- Born: March 2, 1955 (age 71) Ibadan, Oyo state, Nigeria
- Education: University of Ife; Cornell University;
- Occupations: politician; writer; educationist;
- Years active: 1984–present
- Political party: KOWA
- Spouse: Babafunso Sonaiya
- Children: 2
- Website: web.archive.org/web/20150111004003/http://www.remisonaiya.com/ (archived)

= Remi Sonaiya =

Nigerian politician, educationist and writer (born 1955)

Oluremi Comfort Sonaiya (born March 2, 1955) is a Nigerian politician, educationalist and writer. She was Nigeria's only female presidential candidate in the 2015 general election under the platform of the KOWA Party. But recently lost her bid to Dr. Adesina Fagbenro Byron in representing the party again in 2019 election.

==Early life and education==
Sonaiya was born in Ibadan, the capital of Oyo State, where she completed her primary and secondary school education at St. Luke's Demonstration School, Ibadan and St. Anne's School, Ibadan. In 1977, she graduated from the University of Ife (now Obafemi Awolowo University), where she studied French.

She later obtained a Master of Arts degree in French Literature from Cornell University in the United States, and another master's degree in linguistics from a university in Nigeria in 1984. She returned to Cornell in 1988 to pursue a PhD programme in Linguistics.

==Career==
In 1982, she was employed as an Assistant Lecturer in the Department of Foreign Languages, Obafemi Awolowo University before she rose to the position of Professor of French Language and Applied Linguistics in 2004. She is a fellow of the Alexander von Humboldt Foundation where she went on to be appointed the body's Ambassador Scientist from 2008 to 2014.

In 2010, she retired from her position at Obafemi Awolowo University and became politically active, joining the KOWA Party where she was voted its National Public Relations Officer, and went on to be the party's candidate for the 2015 Presidential election.

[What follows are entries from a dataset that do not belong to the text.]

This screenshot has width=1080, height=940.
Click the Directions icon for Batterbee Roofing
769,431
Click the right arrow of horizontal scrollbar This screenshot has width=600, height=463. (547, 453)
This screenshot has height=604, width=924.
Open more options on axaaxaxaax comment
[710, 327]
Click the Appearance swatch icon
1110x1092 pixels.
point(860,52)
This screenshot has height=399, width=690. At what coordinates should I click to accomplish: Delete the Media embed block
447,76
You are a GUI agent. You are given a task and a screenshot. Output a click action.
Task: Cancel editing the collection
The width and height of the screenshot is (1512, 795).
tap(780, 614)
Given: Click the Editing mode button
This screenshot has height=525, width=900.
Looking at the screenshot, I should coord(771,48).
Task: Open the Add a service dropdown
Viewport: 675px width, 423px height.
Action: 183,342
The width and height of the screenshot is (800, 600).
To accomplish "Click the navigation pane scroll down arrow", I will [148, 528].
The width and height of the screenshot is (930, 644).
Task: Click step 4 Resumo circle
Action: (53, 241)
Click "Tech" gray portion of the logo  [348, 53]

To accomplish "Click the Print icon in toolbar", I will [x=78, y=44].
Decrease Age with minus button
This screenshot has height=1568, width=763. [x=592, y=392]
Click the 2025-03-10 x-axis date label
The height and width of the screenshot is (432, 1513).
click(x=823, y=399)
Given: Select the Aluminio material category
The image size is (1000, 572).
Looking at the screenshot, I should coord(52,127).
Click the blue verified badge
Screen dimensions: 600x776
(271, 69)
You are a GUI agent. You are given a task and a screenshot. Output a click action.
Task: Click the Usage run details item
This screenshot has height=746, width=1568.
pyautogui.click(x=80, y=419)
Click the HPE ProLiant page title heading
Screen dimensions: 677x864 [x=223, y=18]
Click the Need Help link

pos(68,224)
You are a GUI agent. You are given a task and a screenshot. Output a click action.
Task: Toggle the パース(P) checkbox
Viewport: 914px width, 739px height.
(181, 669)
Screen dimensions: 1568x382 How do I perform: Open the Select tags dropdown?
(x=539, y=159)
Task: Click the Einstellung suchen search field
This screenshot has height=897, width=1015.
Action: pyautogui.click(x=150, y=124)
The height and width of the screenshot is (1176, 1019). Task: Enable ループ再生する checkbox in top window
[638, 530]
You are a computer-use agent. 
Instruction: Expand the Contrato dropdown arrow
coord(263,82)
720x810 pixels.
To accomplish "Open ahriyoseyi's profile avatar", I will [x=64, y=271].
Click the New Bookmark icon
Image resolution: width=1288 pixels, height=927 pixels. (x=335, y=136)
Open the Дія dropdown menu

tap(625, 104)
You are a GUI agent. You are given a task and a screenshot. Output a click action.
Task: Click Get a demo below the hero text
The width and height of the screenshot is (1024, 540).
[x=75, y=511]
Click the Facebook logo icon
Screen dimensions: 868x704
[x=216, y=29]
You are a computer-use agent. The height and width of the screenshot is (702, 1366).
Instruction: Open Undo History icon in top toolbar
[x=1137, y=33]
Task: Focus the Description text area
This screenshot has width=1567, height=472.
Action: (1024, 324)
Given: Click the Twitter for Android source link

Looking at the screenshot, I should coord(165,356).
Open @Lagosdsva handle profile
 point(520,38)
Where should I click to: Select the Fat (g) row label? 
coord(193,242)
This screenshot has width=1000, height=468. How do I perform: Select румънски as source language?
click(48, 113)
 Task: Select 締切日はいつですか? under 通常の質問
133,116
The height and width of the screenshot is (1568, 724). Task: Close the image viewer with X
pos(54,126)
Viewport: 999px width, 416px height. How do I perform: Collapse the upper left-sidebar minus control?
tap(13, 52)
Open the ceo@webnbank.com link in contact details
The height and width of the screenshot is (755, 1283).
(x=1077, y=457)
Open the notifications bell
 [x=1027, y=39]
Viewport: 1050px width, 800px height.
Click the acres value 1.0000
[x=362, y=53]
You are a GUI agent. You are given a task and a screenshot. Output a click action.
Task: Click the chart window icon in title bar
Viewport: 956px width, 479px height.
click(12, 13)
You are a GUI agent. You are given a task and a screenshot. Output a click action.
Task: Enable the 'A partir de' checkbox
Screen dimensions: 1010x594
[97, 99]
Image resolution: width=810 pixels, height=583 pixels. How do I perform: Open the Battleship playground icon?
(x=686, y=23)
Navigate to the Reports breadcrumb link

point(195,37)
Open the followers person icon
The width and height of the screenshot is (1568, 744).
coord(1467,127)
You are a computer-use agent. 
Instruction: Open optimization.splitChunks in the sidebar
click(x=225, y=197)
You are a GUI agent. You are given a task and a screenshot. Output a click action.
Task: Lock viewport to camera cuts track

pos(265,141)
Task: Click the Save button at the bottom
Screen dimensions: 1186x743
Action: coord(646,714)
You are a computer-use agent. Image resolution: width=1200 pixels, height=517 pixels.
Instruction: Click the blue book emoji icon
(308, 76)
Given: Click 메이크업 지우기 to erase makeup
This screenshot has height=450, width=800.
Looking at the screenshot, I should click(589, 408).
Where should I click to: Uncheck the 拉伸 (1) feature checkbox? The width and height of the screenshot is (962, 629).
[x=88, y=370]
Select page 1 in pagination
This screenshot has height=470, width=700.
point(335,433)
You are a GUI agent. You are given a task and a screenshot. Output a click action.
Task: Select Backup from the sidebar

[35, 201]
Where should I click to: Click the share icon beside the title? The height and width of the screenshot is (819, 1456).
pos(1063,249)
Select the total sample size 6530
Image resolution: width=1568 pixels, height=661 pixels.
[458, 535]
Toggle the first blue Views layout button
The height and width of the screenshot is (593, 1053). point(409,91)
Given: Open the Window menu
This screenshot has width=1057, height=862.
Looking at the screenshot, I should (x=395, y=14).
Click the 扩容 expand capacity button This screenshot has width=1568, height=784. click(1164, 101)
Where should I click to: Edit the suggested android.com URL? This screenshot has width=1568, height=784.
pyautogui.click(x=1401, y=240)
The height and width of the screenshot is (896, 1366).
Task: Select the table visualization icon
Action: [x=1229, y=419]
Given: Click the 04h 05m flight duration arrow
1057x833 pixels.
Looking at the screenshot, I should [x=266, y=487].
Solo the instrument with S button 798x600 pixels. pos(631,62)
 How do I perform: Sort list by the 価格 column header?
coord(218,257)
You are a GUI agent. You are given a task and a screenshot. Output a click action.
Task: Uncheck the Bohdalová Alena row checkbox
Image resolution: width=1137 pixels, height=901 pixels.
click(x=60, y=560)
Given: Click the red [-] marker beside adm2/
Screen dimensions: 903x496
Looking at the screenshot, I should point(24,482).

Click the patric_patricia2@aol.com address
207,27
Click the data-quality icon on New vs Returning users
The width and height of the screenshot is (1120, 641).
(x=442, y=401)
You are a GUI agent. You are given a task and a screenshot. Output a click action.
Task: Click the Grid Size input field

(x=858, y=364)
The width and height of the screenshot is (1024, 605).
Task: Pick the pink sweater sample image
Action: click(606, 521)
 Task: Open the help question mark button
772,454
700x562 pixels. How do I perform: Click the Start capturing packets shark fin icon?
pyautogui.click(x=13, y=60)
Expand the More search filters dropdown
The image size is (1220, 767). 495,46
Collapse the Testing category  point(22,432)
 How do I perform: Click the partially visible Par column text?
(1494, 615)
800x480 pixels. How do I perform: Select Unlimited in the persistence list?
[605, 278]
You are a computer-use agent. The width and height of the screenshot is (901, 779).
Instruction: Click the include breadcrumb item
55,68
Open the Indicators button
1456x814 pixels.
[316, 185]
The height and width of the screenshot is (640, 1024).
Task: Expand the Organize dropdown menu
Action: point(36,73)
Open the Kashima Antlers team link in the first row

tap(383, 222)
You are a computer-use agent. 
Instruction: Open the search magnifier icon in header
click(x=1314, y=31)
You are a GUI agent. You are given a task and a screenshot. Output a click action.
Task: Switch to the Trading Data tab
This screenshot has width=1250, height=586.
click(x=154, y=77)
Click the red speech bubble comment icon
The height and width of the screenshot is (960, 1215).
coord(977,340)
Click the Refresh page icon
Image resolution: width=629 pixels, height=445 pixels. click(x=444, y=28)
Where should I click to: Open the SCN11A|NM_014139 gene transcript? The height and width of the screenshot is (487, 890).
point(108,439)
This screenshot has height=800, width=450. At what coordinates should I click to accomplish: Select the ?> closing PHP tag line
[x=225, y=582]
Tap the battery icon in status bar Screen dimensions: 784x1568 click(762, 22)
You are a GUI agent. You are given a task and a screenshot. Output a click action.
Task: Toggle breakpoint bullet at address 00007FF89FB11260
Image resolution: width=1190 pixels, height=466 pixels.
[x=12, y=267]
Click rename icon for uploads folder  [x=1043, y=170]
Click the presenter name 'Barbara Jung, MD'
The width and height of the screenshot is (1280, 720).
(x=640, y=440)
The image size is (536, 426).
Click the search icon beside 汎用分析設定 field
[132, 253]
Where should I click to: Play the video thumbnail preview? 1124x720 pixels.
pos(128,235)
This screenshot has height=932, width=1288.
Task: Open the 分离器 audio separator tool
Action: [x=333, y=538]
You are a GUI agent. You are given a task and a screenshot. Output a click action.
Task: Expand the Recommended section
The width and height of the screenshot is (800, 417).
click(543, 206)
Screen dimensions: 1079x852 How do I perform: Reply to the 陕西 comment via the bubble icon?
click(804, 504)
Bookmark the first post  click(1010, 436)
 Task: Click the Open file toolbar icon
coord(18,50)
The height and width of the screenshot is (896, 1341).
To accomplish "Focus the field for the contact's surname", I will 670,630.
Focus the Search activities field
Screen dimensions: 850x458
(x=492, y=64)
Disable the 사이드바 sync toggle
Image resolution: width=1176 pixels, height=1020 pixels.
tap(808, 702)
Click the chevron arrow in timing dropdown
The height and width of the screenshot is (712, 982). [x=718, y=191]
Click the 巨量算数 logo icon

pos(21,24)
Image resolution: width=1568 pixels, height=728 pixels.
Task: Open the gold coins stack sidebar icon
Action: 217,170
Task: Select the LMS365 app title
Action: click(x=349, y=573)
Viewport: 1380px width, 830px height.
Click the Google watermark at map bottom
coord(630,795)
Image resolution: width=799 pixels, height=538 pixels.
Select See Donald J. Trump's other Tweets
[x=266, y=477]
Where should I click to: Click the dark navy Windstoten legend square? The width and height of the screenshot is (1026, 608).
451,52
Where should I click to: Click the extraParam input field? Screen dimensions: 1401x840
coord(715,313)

At the election, Sonaiya received 13,076 votes and finished in 12th place.

==Publications==
Sonaiya is a columnist for The Niche, a Nigerian online newspaper, Sonaiya has published several books including:
- Culture and Identity on Stage: Social-political Concerns and Enactments in Contemporary African Performing Arts (2001) ISBN 9789782015785
- Language Matters: Exploring the Dimensions of Multilingualism (2007)
- A Trust to Earn – Reflections on Life and Leadership in Nigeria (2010) ISBN 9789789115983
- Igniting Consciousness – Nigeria and Other Riddles (2013) ISBN 9785108473
- Daybreak Nigeria – This Nation Must Rise! (2014) ISBN 9789785205732

==Personal life==
She is married to Babafunso Sonaiya, a professor of animal science, and they have one son, one daughter and grandchild.